**Consigne 1**:
D'après l'extrait sur Frazer, quel fut le premier CD qu'il acheta ?
**Consigne 2**:
Prolongez l'extrait sur Frazer à la suite de sa dernière phrase.

**Extrait**:
-=-=-

Mais les grands batteurs chanteurs ne restent rarement pas derrière leurs fûts pour toujours. En 2021, avec le soutien de Dan Auerbach (The Black Keys), qui signe la réalisation, Frazer publie Introducing…, une petite perle rétro des années 60 à la soul politique des années 70, à la Marvin Gaye ou Curtis Mayfield. Cet album marque le début de sa carrière solo, mettant en lumière son talent exceptionnel et sa capacité à capturer l’essence de la soul tout en y ajoutant une touche contemporaine.

 

@aaron_frazer

 

Né en 1991, Frazer a été profondément influencé par le hip-hop dès son plus jeune âge, avec l’achat de son premier CD, Big Willie Style de Will Smith. Se rêvant beatmaker, il découvre que le hip-hop est une source inépuisable de samples de musique soul historique, ce qui l’a conduit à tomber amoureux de ces 45 tours des années 60. Sous le pseudo The Flying Stars Of Brooklyn NY, il a publié un deux titres, My God Has A Telephone et Live On, affirmant ainsi sa volonté de faire de la soul influencée par le hip-hop.

-=-=-

(Exemples d'ancrage sur écran)

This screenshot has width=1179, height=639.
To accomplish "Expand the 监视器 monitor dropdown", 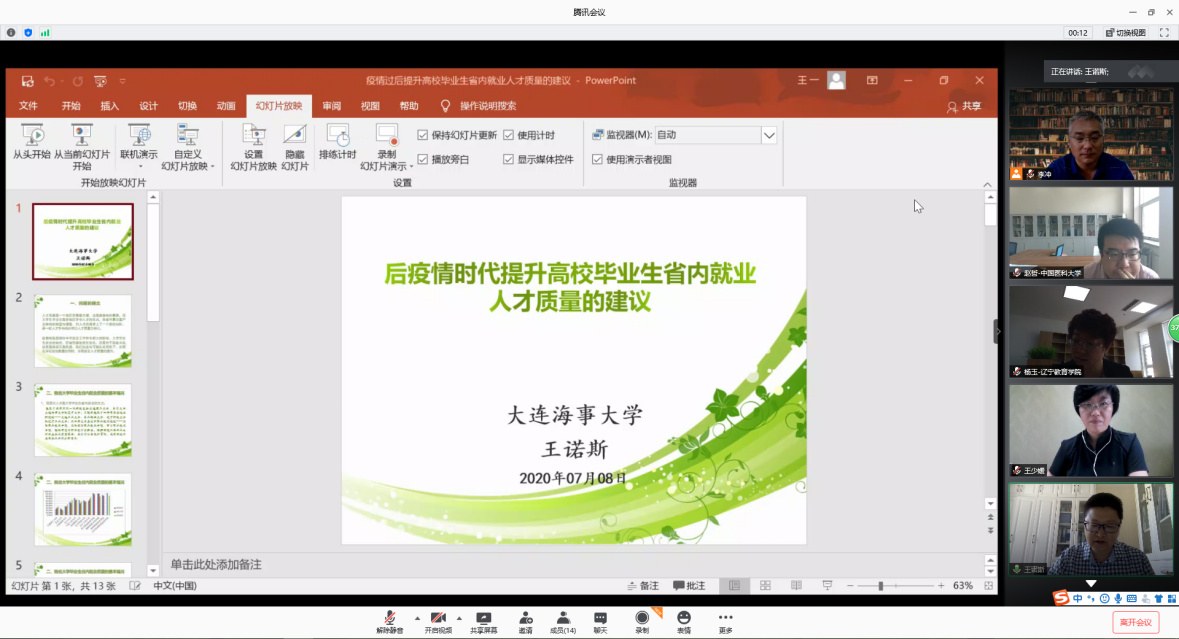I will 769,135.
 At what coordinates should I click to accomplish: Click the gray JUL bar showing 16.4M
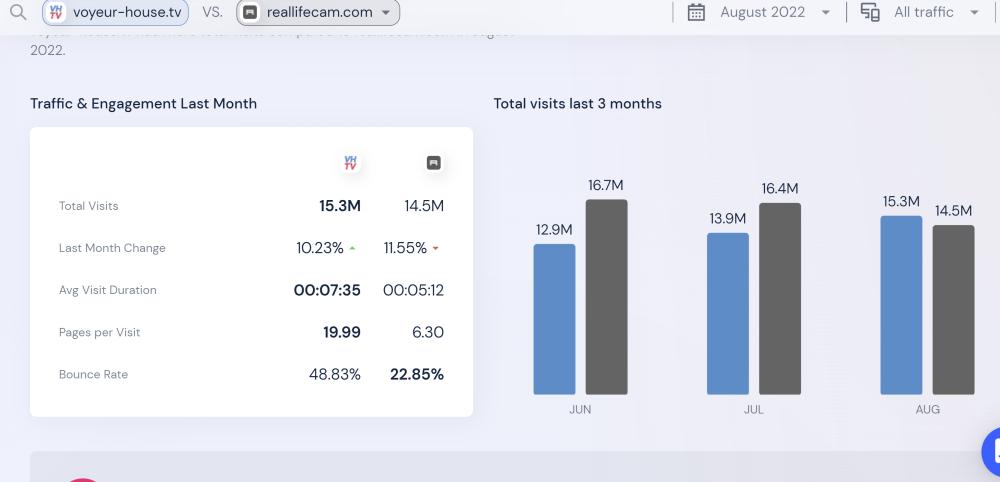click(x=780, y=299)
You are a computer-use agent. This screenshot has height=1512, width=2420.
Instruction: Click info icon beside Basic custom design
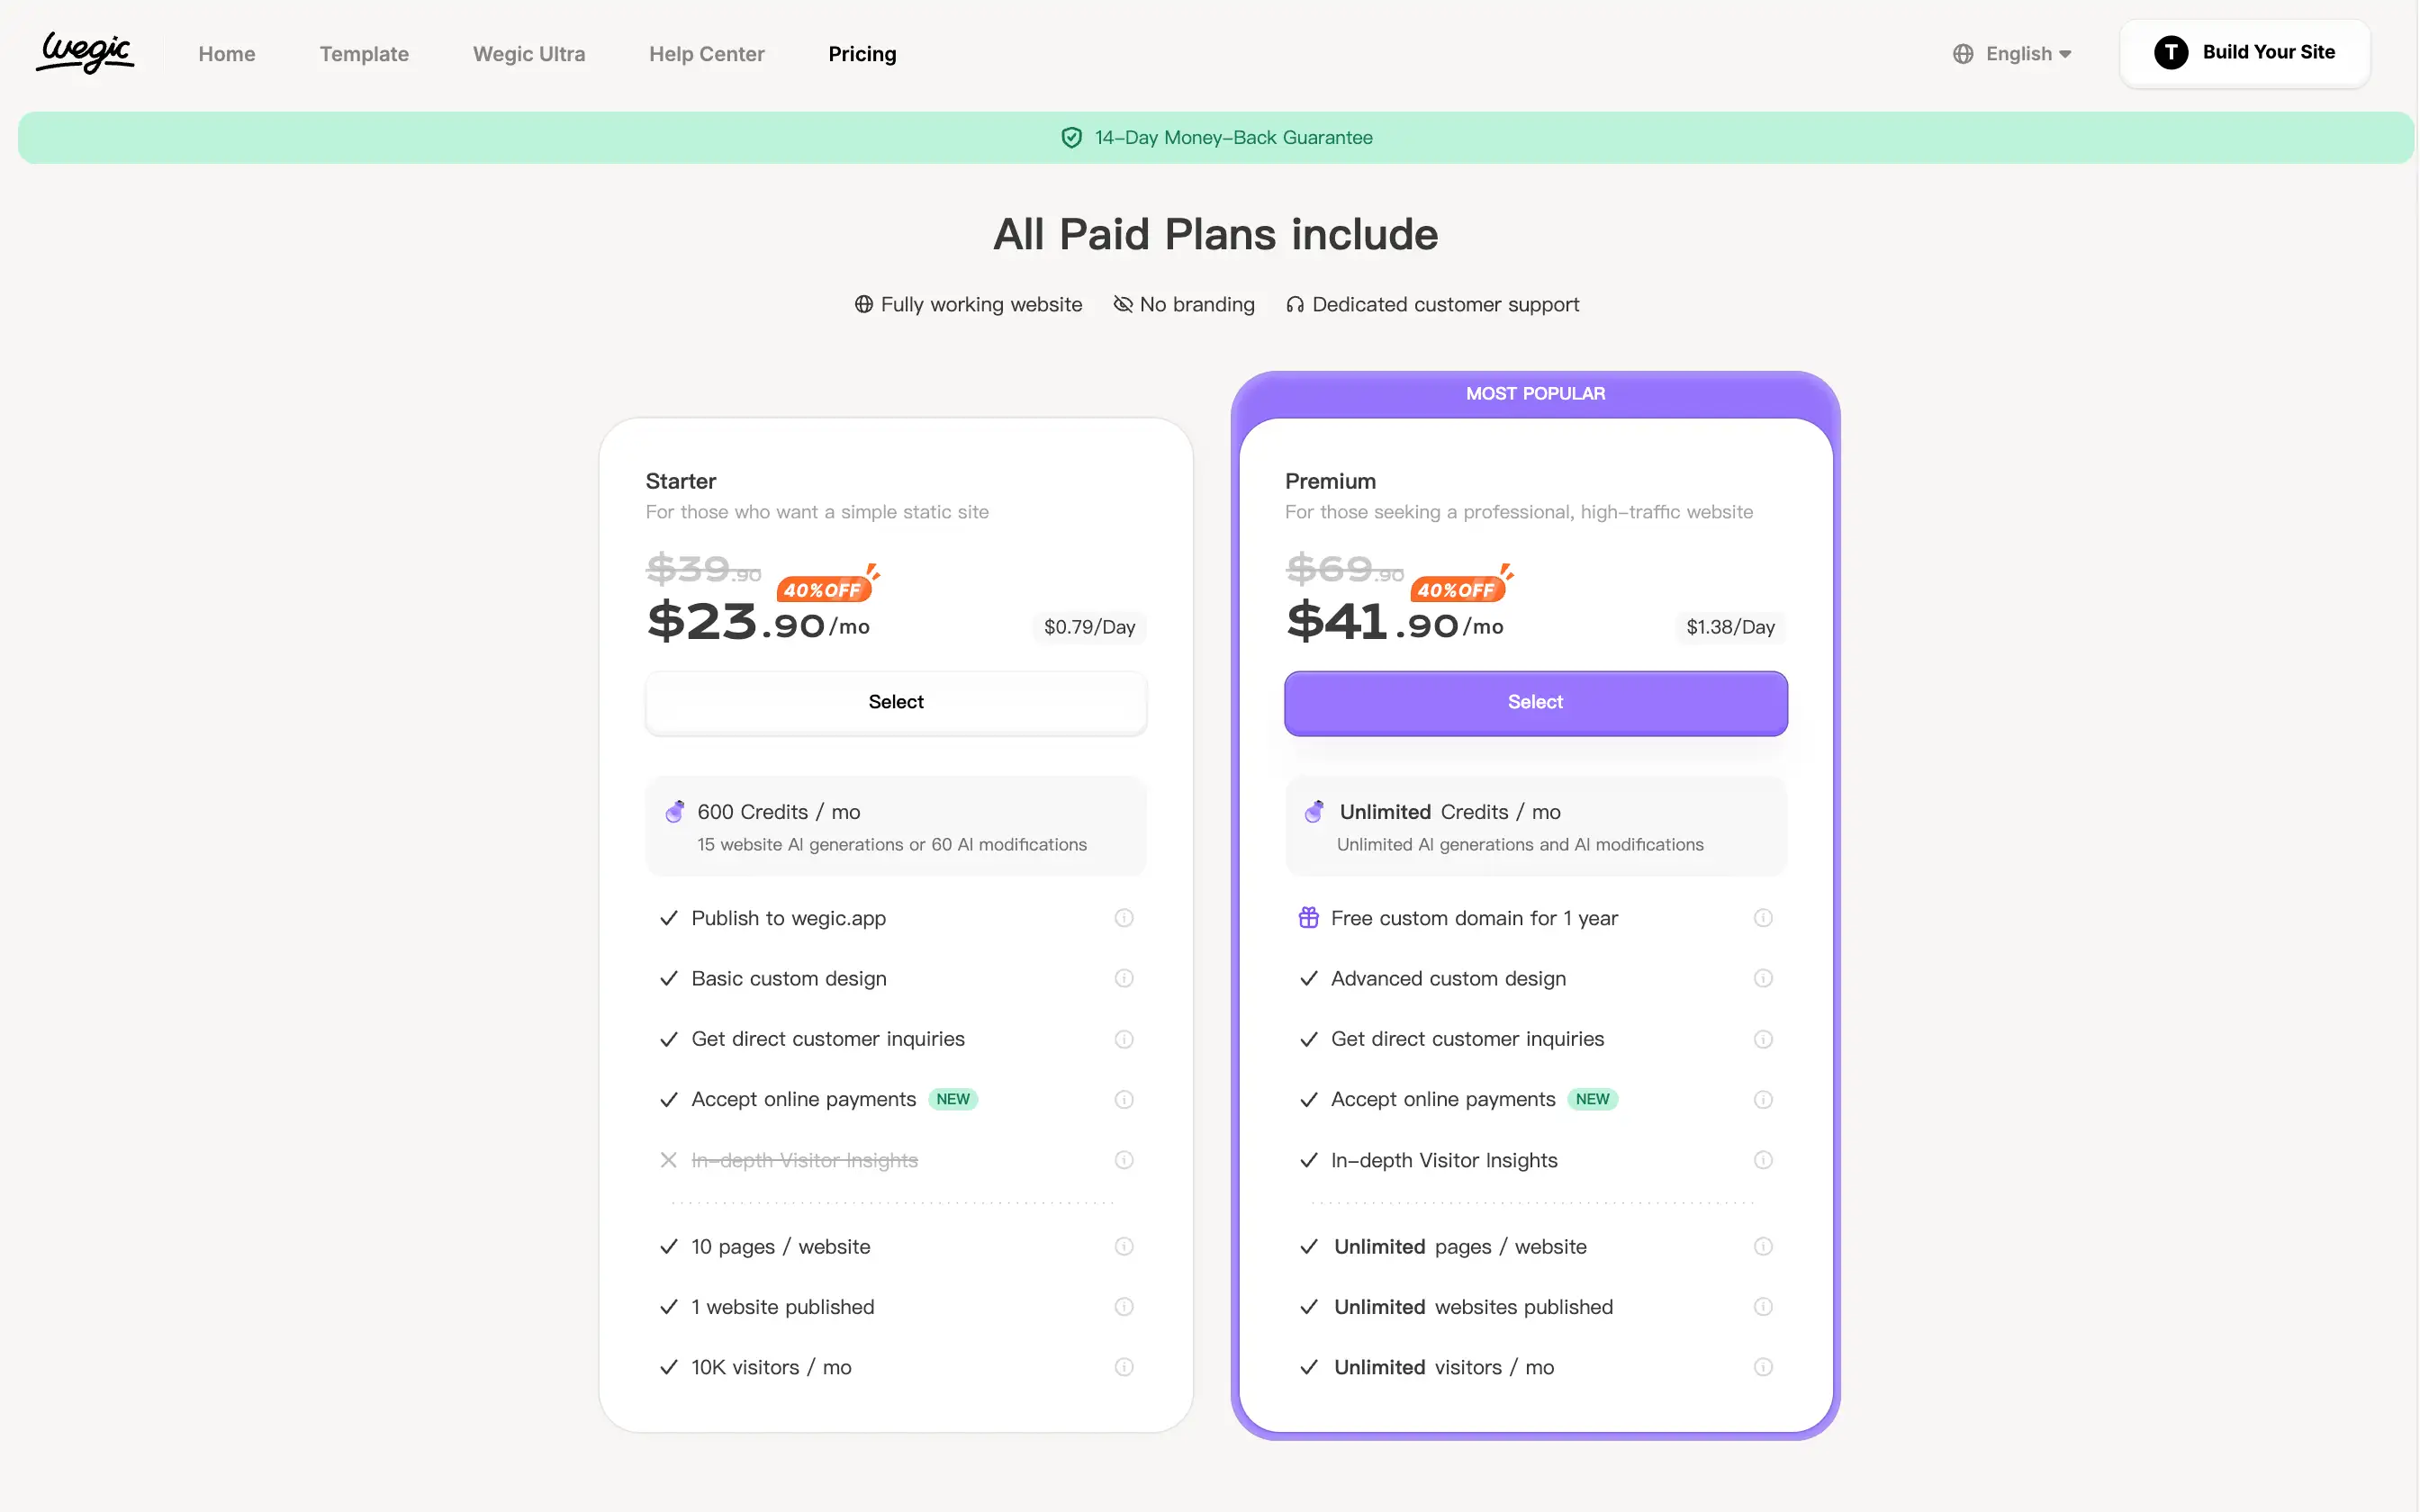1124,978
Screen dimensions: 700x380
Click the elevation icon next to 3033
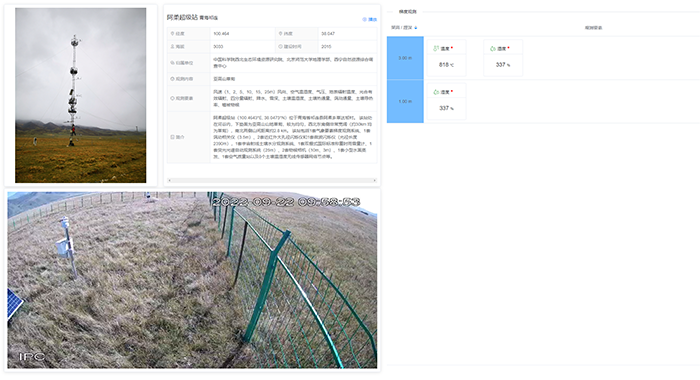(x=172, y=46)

-=-=-

**Résultat 1**:
Big Willie Style, de Will Smith.

**Résultat 2**:
C’est donc tout naturellement qu’il invite à la co-production des nouveaux titres Alex Goose (Freddie Gibbs/Madlib) qui cite pour influences Serge Gainsbourg, Ennio Morricone, Bob Dylan, Dr. Dre et Holland-Dozier-Holland. « En 2018, j’ai envoyé un message du genre : “Yo, je sais que c’était il y a longtemps, mais j’ai adoré cette mixtape”. Il venait de sortir des instrumentaux avec les a cappella de Jay-Z que ce dernier n’avait pas utilisés pour Blueprint 3. Nous sommes devenus amis à partir de là », dit Frazer.

À l’origine de ce nouvel album, une rupture amoureuse et un déménagement à Los Angeles, apportant leur lot de solitude et de vide. De nature réservée, Aaron souhaitait offrir un portrait intime de lui-même et partager ses émotions. Dès l’ouverture de Into The Blue, nous sommes plongés au cœur de la nostalgie avec une ballade soul poignante : « Lonely nights like this, still I feel your kiss » (« nuits solitaires comme celle-ci, je sens toujours ton baiser »). Le morceau éponyme qui suit évoque les dernières productions de Michael Kiwanuka (Danger Mouse et Inflo aux manettes NDLA) avec ses cordes à la Morricone, telle une odyssée vers l’ouest.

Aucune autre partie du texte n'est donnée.